Top of Source records

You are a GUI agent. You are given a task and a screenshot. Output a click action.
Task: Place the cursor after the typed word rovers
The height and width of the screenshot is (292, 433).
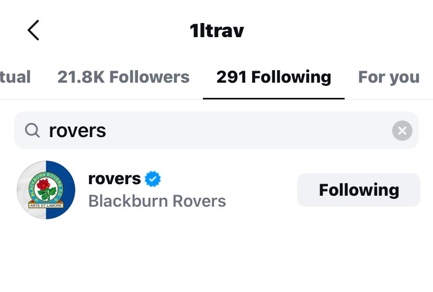click(107, 130)
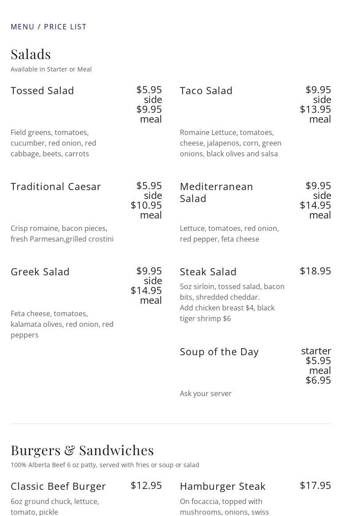Select the "100% Alberta Beef" subtitle text
342x516 pixels.
(105, 465)
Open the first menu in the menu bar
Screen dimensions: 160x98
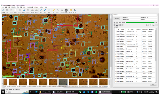click(3, 7)
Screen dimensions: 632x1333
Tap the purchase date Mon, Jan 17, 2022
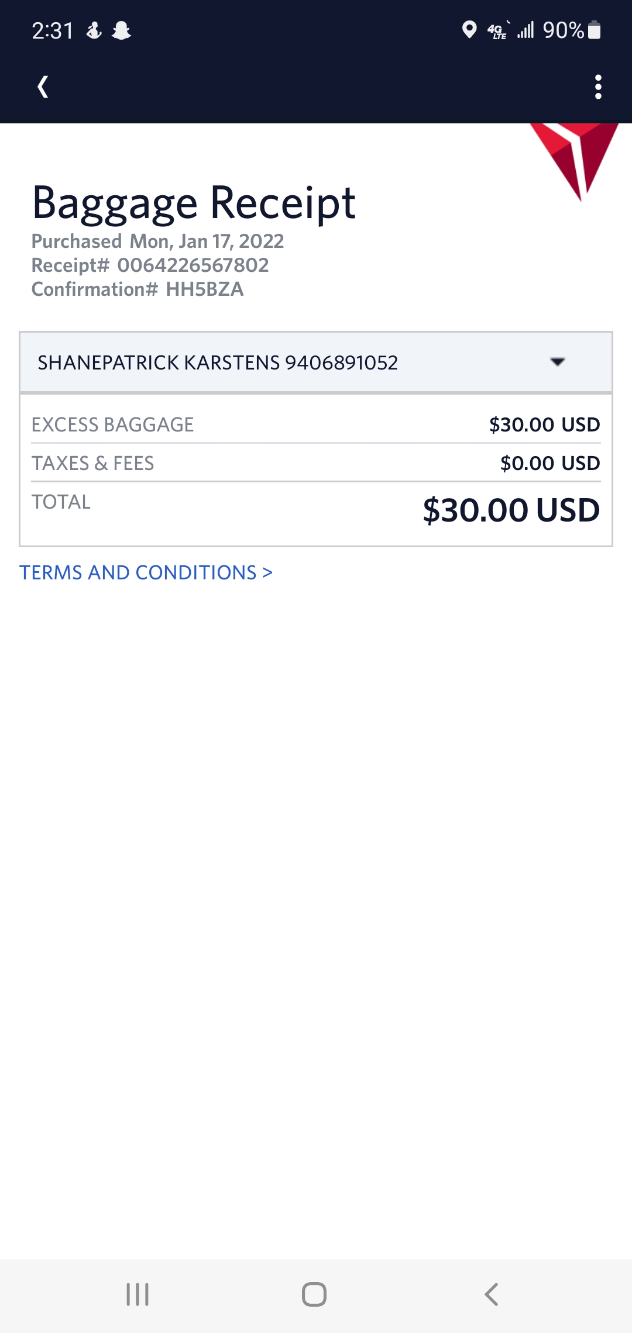(207, 241)
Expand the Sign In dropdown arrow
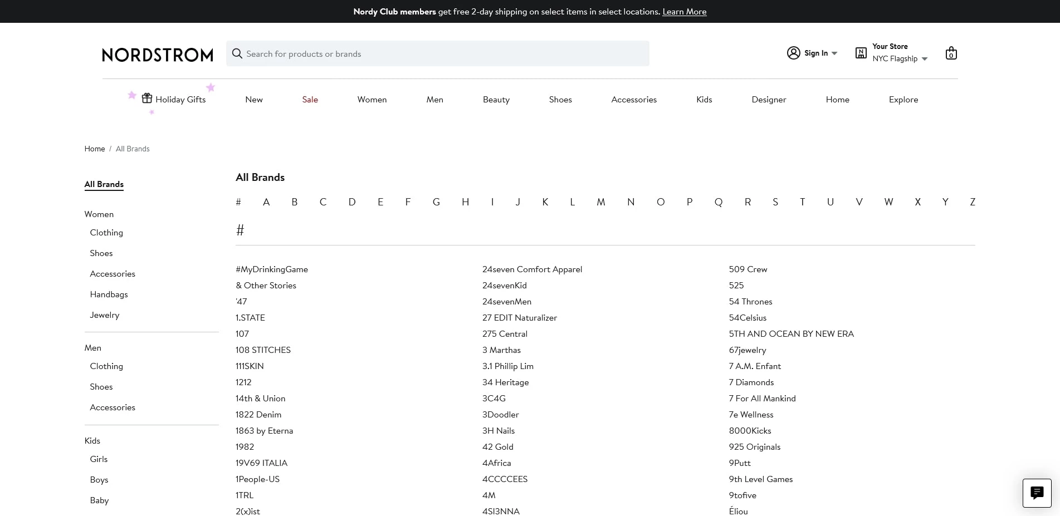 click(x=834, y=53)
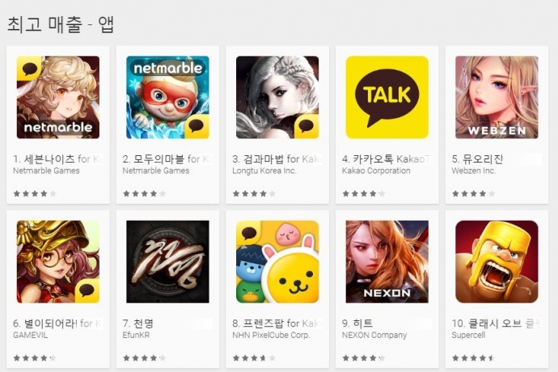The width and height of the screenshot is (558, 372).
Task: Click the Supercell developer name
Action: (x=468, y=336)
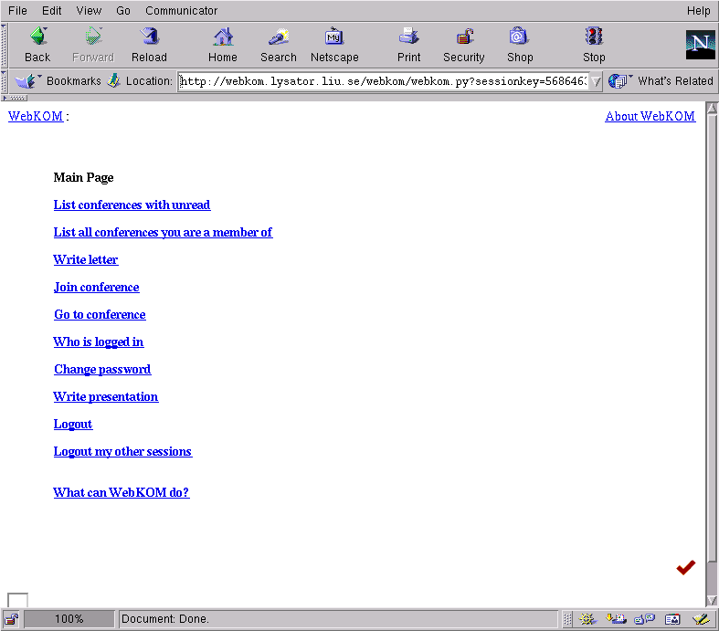Click the security lock icon in status bar
719x631 pixels.
(12, 619)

Bottom of Source records

What to produce> Lines from the one with "Screen dimensions: 632x1333" through the final line of the records are the whole answer; print them exactly, minus any pictures.

Expected output>
Screen dimensions: 632x1333
Tap the purchase date Mon, Jan 17, 2022
(207, 241)
Expand the Sign In dropdown arrow
 click(x=834, y=53)
The width and height of the screenshot is (558, 372).
Task: Click the Supercell developer name
Action: (x=468, y=336)
Click the security lock icon in status bar
719x631 pixels.
(12, 619)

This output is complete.